= Beginning of Section =

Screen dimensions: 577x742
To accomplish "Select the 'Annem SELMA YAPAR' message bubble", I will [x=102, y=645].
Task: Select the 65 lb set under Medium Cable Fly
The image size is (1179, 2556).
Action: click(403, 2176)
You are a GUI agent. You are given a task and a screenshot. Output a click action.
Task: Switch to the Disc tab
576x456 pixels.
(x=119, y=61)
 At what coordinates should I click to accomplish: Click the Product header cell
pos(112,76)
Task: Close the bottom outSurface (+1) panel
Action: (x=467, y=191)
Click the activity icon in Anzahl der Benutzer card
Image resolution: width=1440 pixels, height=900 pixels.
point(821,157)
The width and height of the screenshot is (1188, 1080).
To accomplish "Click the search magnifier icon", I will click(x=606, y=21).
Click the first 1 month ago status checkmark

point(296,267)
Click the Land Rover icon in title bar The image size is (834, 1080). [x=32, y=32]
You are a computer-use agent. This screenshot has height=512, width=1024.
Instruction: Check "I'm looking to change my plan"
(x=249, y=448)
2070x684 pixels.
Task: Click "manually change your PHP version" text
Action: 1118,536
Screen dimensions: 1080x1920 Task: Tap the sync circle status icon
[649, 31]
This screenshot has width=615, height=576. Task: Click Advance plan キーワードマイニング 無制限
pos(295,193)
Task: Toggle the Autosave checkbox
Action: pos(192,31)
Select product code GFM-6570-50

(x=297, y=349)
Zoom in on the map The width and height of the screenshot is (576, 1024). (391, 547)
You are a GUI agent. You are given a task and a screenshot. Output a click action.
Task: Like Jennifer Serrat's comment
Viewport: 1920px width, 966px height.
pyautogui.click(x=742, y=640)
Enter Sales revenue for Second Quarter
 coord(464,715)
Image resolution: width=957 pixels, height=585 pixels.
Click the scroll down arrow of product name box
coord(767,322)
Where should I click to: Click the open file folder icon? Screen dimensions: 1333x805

= End of Section =

Up to and including the final line of the data above, please copy every line exactly, starting from the one that contains "This screenshot has width=615, height=576.".

This screenshot has width=615, height=576. Task: Click Advance plan キーワードマイニング 無制限
pos(295,193)
Task: Toggle the Autosave checkbox
Action: pos(192,31)
Select product code GFM-6570-50

(x=297, y=349)
Zoom in on the map The width and height of the screenshot is (576, 1024). (391, 547)
You are a GUI agent. You are given a task and a screenshot. Output a click action.
Task: Like Jennifer Serrat's comment
Viewport: 1920px width, 966px height.
pyautogui.click(x=742, y=640)
Enter Sales revenue for Second Quarter
 coord(464,715)
Image resolution: width=957 pixels, height=585 pixels.
Click the scroll down arrow of product name box
coord(767,322)
Where should I click to: Click the open file folder icon? Screen dimensions: 1333x805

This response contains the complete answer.